School bond measure advances toward Assembly vote

School bond measure advances toward Assembly vote

(Calif.) The state Assembly appears poised to approve legislation that would assure voters consider billions in new school bonds in elections next March and in 2022.

AB 48 by Assemblyman Patrick O’Donnell, D-Long Beach, would ask voters next year to approve $13 billion for construction and modernization of classrooms and other facilities for K-12 schools and community colleges. The bill also authorizes a second statewide bond to go on the ballot in November, 2022 but does not specify the amount.

“The state has a responsibility to ensure that students are housed in safe facilities that meet educational needs,” O’Donnell, chair of the Assembly education committee said in a statement. 

“California’s skills gap is widening,” said Assemblyman Jordan Cunningham, R-San Luis Obispo, a co-author of the bill.  “While we have been successful in securing permanent funding to start new Career Technical Education programs, our schools still need dedicated funding to build state-of-the-art technical facilities.  Our students deserve and need the funding in this bill to get them ready for a 21st Century economy.”

AB 48 passed out of the Assembly’s appropriation committee earlier this month without dissent is set to be taken up by the full Assembly in the coming weeks. The bill was also approved without opposition in both the Assembly’s committee on education and the committee on higher education.

The bill comes in addition to Gov. Gavin Newsom’s commitment in his revised May budget plan to sell $1.5 billion in bonds approved by voters in 2016 to help clear a backlog of projects estimated to exceed $5 billion.

The governor has proposed spending $750 million added to an existing allocation of $100 million to help districts build or expand facilities to accommodate full-day kindergarten classes.

Newsom also wants to commit to an ongoing increase of $1.2 million to hire additional staff at the Office of Public School Construction to increase efficiencies for processing grant applications and overall workload.

All of this represents a big turnaround from the position former Gov. Jerry Brown took on school facility funding. Prior to the 2016 statewide school bond, which had been placed over Brown’s objections on the ballot by school advocates and the building industry, the state’s funding pool for sharing school construction costs had almost dried up.

Brown had been of the opinion that the existing school-state facility funding system was overly complex and bureaucratic and in need of revision.

The former governor twice resisted legislative proposals to place a new statewide bond before voters. As part of his 2015 January budget, Brown proposed reducing the state’s role as a full-share partner in cost sharing—an idea that was rejected by the Legislature.

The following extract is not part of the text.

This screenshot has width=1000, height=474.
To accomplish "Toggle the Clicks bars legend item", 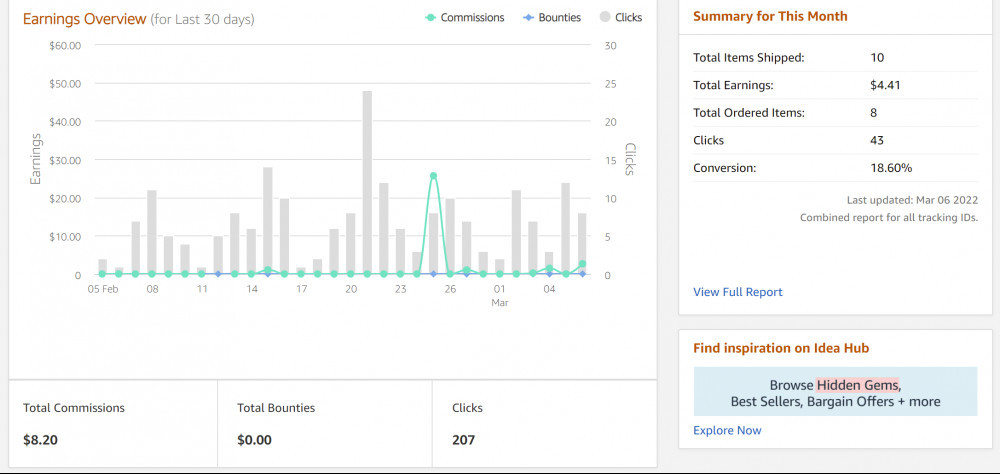I will pos(621,18).
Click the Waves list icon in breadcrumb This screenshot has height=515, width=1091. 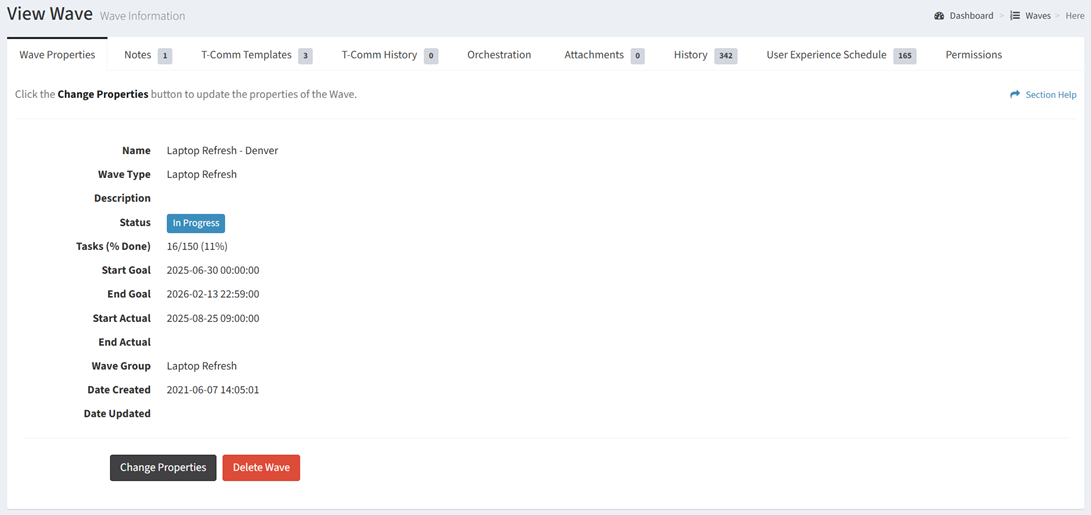pyautogui.click(x=1015, y=16)
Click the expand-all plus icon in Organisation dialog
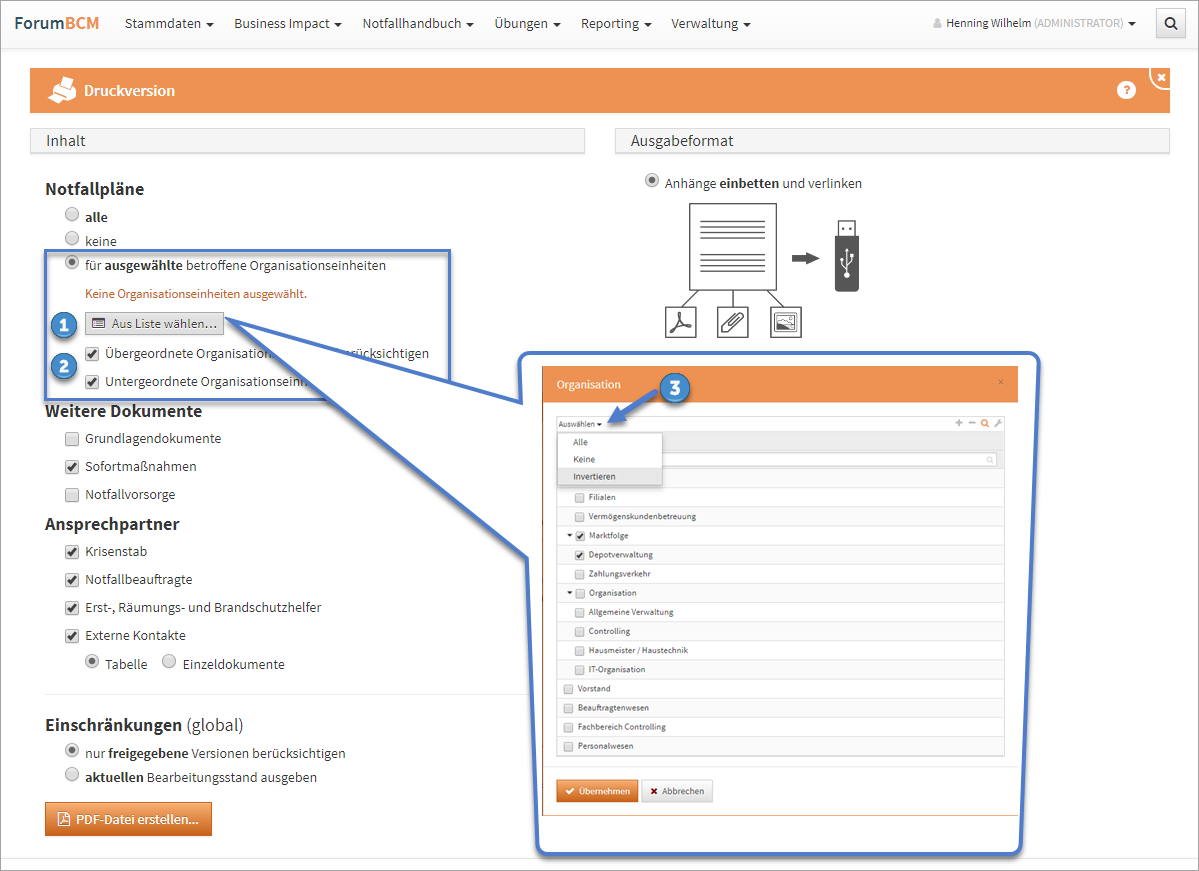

In 2016, the funding pool for school projects nearly ran dry, triggering for the first time in state history developer fees on home builders to cover the state’s share.

Over Brown’s objection, local school officials and the state’s building industry successfully sponsored Proposition 51, which provided $7 billion in borrowing authority.

Even after that, however, Brown agreed to release only about $1.2 billion before leaving office.

According to a legislative analysis, the need statewide for new and aging classroom is close to $100 billion.